Do you ever have one of those weeks where it just seems like the Lord is picking at something? Through different conversations or situations, you feel a light being shined on parts of your heart or mind that you weren’t quite ready to confront? Or circumstances keep pointing back to this one decision that you know you have to make or thing you have to do?
A few weeks ago, I had one of those weeks. I’m not a very emotional person and, honestly, I spend a great deal of my time ignoring my emotions. So, when someone asks me questions about my emotions, confusion is usually what I react with. But, after my initial bristling against the question, I tend to appreciate that someone had the courage and cared enough to ask me the questions even if they made me uncomfortable.
So, I want to ask you the same questions that this friend asked me. I hope and pray that you take the time to really thoughtfully consider these questions and see what answers you are able to come up with.
How do you feel?
This is always the question that I have to pause and think about before answering because I almost never have an answer ready to go. I haven’t taken the time to think about how I feel because feelings tend to get in the way of my productivity. Feelings can be distracting, exhausting, and even painful. And yet, I’m so grateful for the question, though it takes me a long time to form a correct response.
So, I want to ask you the same thing this friend asked me. How do you feel right now?
I’m not asking the coworker or church “how are you?” that is only looking for an “okay” or “good” so life can continue to move on. I’m asking you to look inside yourself and consider how you feel right now.
I’ll go first. I am tired and hungry, my back hurts, and I’m proud of myself for getting out of my bed this morning when I could’ve easily spent the day there. I’m celebrating the fact that I’m choosing health over depression and deciding to submit to the will of God even though I’m in an uncomfortable season. I’m actively seeking joy in the Lord right now, though that’s not my default setting.
What do you want?
This is another thing that I’m truly terrible at articulating. I’m grateful that I’m not the only one in this boat—there are many women out there who don’t know how to identify and articulate their wants for whatever reason. It’s like there’s this societal pressure that tells us that we shouldn’t want things and if we do want something we definitely shouldn’t express those wants to others. But how twisted is that logic?
So when this friend asked me what I wanted, I was unable to express my wants. I just sat there, shocked by the question, wondering what the correct answer to the question was. I wondered if I would be judged by what I wanted if I were able to figure it out and express it during those few seconds of silence he gave me in which to answer. I’m pretty sure I gave some generic and opaque answer just to keep the conversion moving, but that night I sat down and gave it some much-needed thought.
So, I want to ask you the same thing: what do you want?
This can be as big or as small as you want it to be.

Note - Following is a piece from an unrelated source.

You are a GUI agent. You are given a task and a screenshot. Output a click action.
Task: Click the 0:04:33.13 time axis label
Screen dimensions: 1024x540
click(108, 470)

It could be those unspoken desires that reside deep within your heart or those dreams that you have that you’re too afraid to let into the light. They could be those things that God has placed into your heart or as small as your immediate want at this moment.
There are many things we want in our lives: I want to help people, start businesses, help non-profits do more good, and write tons of books. I want to share art with the world. I long to encourage and give a platform to those creatives who want it. More immediately, I want a burger for dinner and I want to spend the day aimlessly wandering around a museum instead of having to go to work tomorrow.
Are you a sad person?
This was probably the hardest question this friend asked me during this particular week. He looked at me and with nothing but kindness in his eyes asked if I was a sad person. He explained that he had seen a hint of sadness in my eyes since he met me and was trying to get at what was at the root of that.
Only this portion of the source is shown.